◆ DATA LISTING
§ §

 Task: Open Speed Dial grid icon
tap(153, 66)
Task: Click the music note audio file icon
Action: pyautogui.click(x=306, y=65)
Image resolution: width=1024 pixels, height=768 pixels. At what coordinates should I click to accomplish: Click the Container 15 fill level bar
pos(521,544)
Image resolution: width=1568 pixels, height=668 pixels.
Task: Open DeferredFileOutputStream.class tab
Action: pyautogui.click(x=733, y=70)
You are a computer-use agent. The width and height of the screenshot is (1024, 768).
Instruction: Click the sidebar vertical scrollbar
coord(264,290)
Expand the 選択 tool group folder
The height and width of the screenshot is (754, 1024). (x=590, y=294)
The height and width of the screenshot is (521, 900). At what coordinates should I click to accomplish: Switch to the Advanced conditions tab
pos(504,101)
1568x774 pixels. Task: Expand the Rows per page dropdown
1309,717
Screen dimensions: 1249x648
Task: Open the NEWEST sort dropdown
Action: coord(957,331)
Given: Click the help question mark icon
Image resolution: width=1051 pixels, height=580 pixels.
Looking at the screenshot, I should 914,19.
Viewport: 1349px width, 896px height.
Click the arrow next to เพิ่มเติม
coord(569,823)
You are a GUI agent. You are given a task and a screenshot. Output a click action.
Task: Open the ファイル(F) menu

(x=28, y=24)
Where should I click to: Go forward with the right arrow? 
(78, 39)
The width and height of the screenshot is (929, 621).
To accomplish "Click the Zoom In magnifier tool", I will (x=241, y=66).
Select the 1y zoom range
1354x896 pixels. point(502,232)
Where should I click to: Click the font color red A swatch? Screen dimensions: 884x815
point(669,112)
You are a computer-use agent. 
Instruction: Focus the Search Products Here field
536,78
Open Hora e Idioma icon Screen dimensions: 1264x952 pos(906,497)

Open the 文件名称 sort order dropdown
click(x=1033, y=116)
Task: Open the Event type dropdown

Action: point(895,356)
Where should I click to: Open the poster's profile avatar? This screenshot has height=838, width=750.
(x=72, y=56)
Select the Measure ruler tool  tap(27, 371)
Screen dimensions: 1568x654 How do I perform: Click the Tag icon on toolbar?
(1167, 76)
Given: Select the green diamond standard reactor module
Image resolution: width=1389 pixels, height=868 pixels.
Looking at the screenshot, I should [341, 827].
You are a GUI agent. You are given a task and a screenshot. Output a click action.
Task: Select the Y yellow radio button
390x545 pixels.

§ §

◆ WORK TO DO
Copy out the listing above word for word, from its first line through the line containing "pos(504,101)".

◆ SOLUTION
 Task: Open Speed Dial grid icon
tap(153, 66)
Task: Click the music note audio file icon
Action: pyautogui.click(x=306, y=65)
Image resolution: width=1024 pixels, height=768 pixels. At what coordinates should I click to accomplish: Click the Container 15 fill level bar
pos(521,544)
Image resolution: width=1568 pixels, height=668 pixels.
Task: Open DeferredFileOutputStream.class tab
Action: pyautogui.click(x=733, y=70)
You are a computer-use agent. The width and height of the screenshot is (1024, 768).
Instruction: Click the sidebar vertical scrollbar
coord(264,290)
Expand the 選択 tool group folder
The height and width of the screenshot is (754, 1024). (x=590, y=294)
The height and width of the screenshot is (521, 900). At what coordinates should I click to accomplish: Switch to the Advanced conditions tab
pos(504,101)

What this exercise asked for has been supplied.